Spelling was actually the hardest subject for me to plan this summer. The result of using Saxon phonics for the past two years has been that M's spelling level does not fit neatly into a given grade level. She has been exposed to all spelling rules, but has not mastered all of them. Assigning words a grade level seems somewhat arbitrary anyway. She loves to write and needs to be able to spell the words that are stored in her mind. Sometimes those words are "on grade level" and sometimes they aren't.

So, I read and reread and reread the Rainbow Resources Catalog. If you don't have a copy, the web-site is helpful too. However, I continue to find the catalog an invaluable resource. After reading the spelling section of the catalog every night for a week I was still unsure about which spelling program would be the best fit for M. As a last ditch effort I call Rainbow Resources. If you think that the catalog is helpful, you should talk to them on the phone. Every time I have called Rainbow Resources I have gotten excellent help.

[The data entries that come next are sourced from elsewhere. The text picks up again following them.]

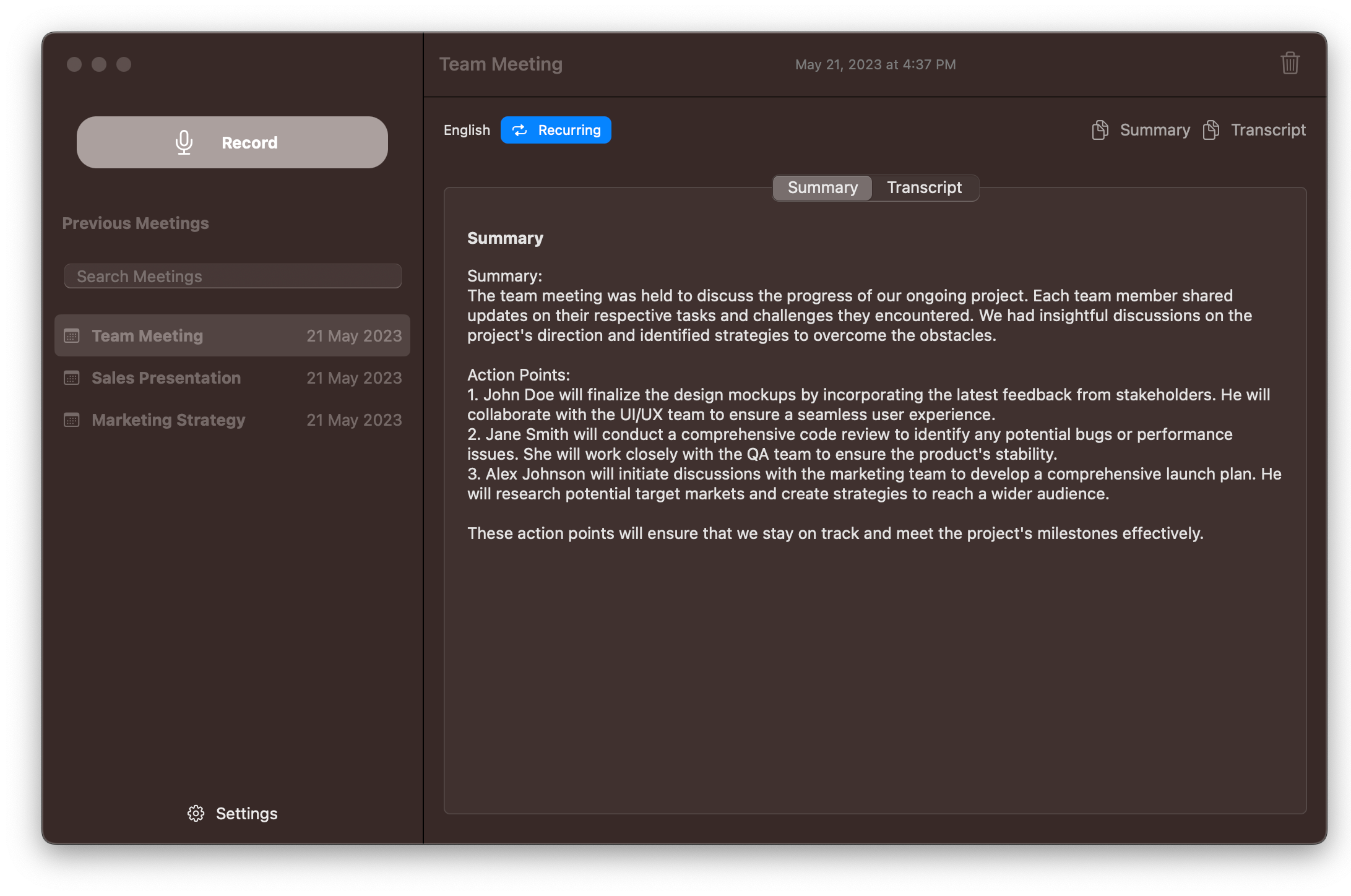
Task: Click the calendar icon next to Sales Presentation
Action: 71,378
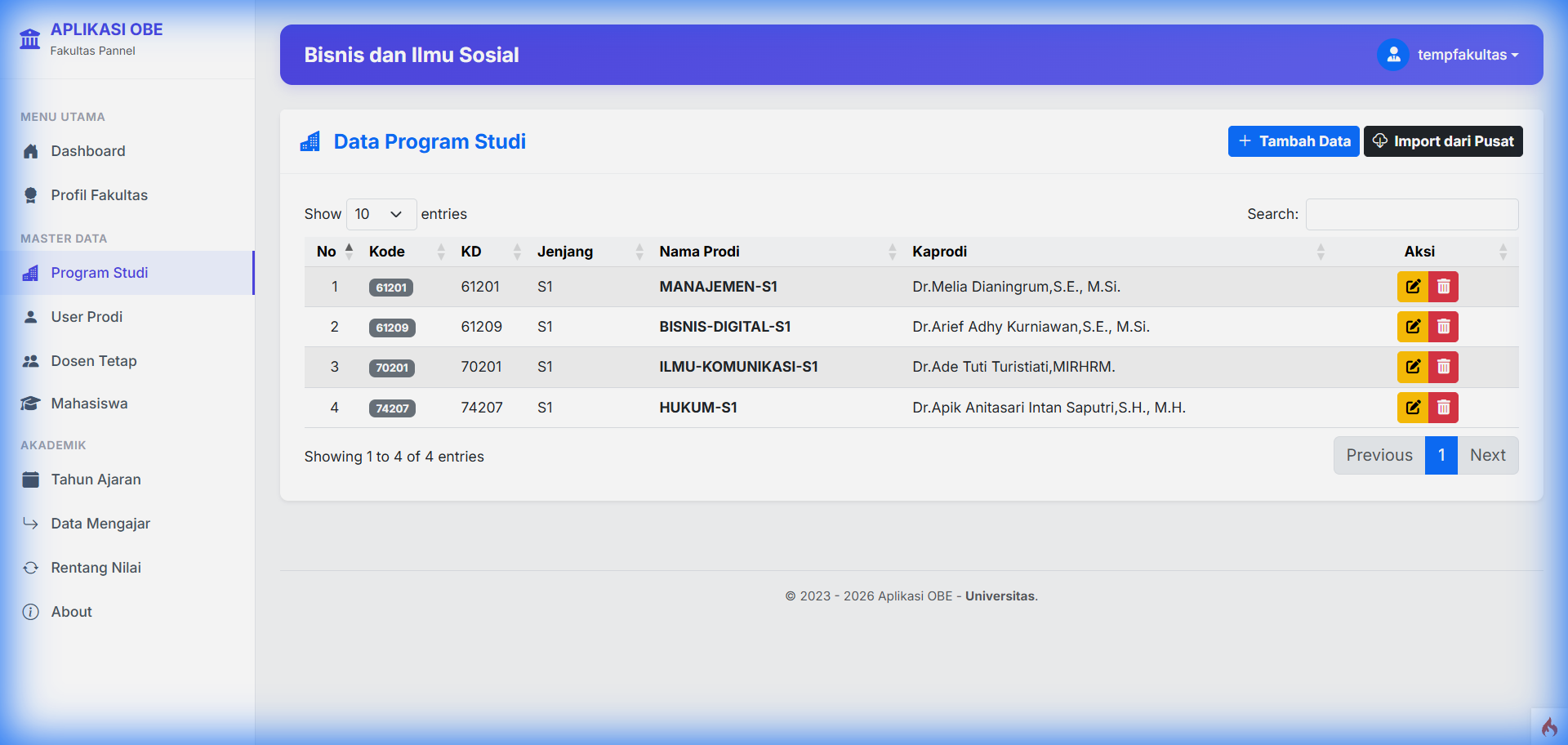Screen dimensions: 1568x745
Task: Focus the Search input field
Action: coord(1411,214)
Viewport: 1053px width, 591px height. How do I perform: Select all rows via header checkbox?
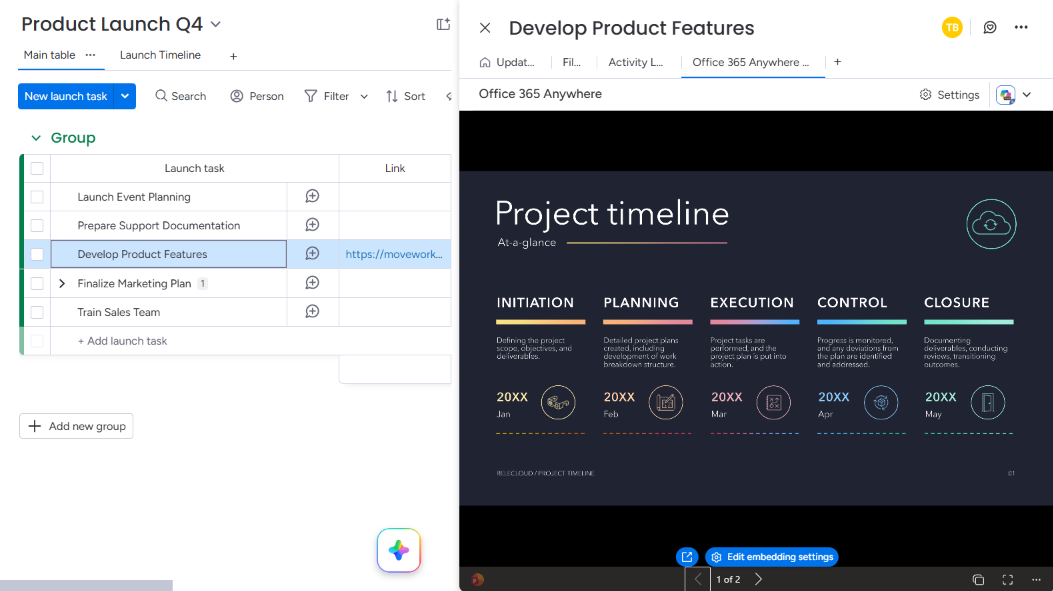click(37, 169)
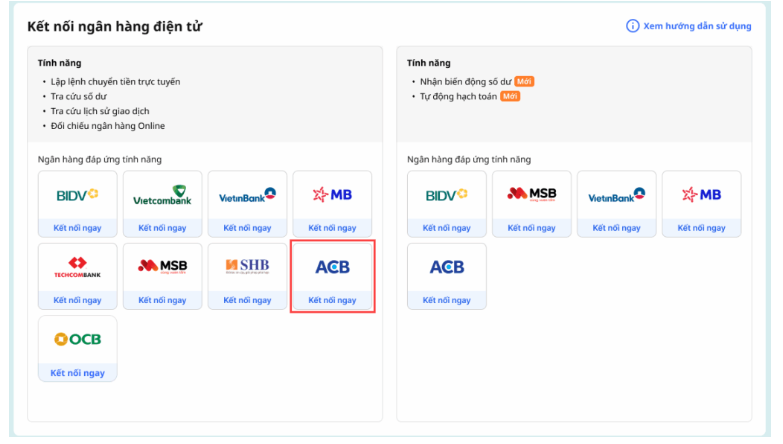
Task: Open the 'Xem hướng dẫn sử dụng' link
Action: [697, 26]
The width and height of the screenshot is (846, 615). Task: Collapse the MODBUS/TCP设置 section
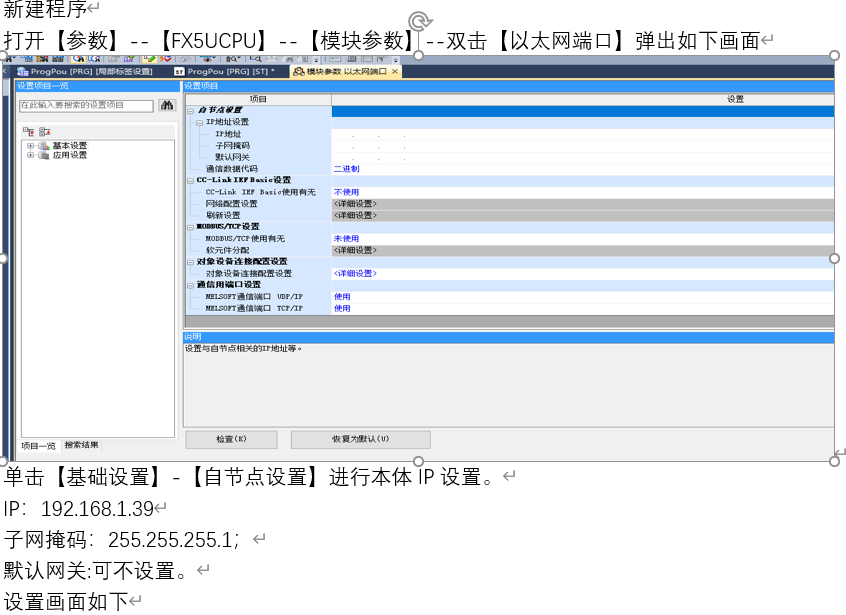click(x=189, y=227)
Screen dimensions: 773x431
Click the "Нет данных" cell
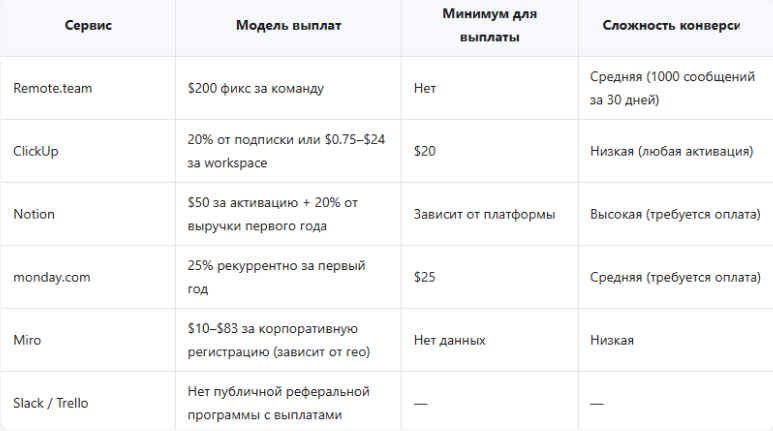click(449, 340)
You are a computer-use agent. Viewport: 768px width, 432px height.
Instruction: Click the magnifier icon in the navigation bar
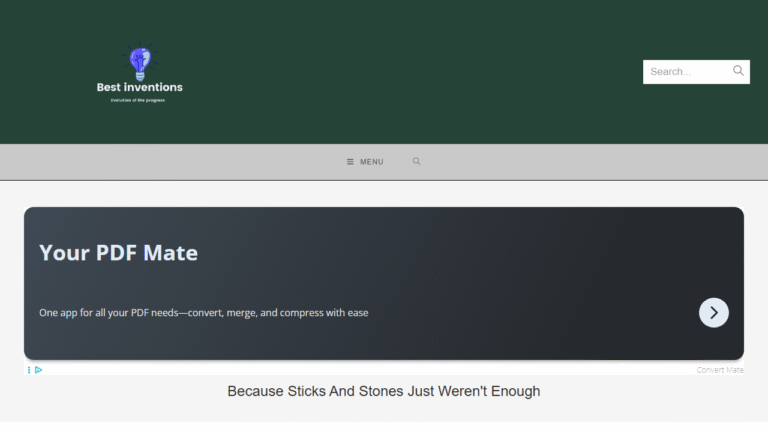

The customer service rep helped me rule out several workbooks that I had been considering. After twenty minutes of spelling talk I ordered the first two books in the sequential spelling program.

Sequential spelling is quite different from any other spelling program. If you fall into the "spelling is visual" camp you would love this program. The words are grouped based on patterns. So, in, sin, begin, and begins would all be on the same list. Grade level is not a consideration in this program. It is an interesting concept. I think that I would have benefited from this program in middle school. But, that was also the program's weakness. It would be great for an older student who is struggling with spelling. A student who has been exposed to spelling rules year after year and still can't spell correctly. At that point a different method is clearly needed, and sequential spelling would be a reasonable option.

My students are young. They have not been exposed to the rules of spelling for several years. I knew that I would have to keep looking when I read the foot note for the word pinned.

"there is no need at this time to encumber your students' minds with rules about doubling consonants"

So, how will they spell topped and mopped correctly? I might use the sequential spelling list as a way to break up the school year, as challenge lists, or for mock spelling bees. However, I know that my girls still need exposure to the rules of spelling.

I have finally bought Spelling Power. (This link is by far the best price that I could find) I did not want to use this program. The author has a 45 minute video about how to use the program. The manual is huge. I know that Scott will not find it easy to just pick up and review words with the girls. I am not sure that M will think that the review methods are as great as the author claims. So, why would I pick this program? Several reasons . . . .
  1. Students "test in", which means that my grade level dilemma will be solved
  2. the program is designed to be completed in 15 minutes a day and those 15 minutes are broken down into three 5 minute segments
  3. it is a 3rd-12th grade program; IF we like it I will not have to search for a new spelling program next year

The irony of this time consuming search is that Spelling Power is recommened by Tapestry of Grace. Sometimes we just have to arrive at something on our own.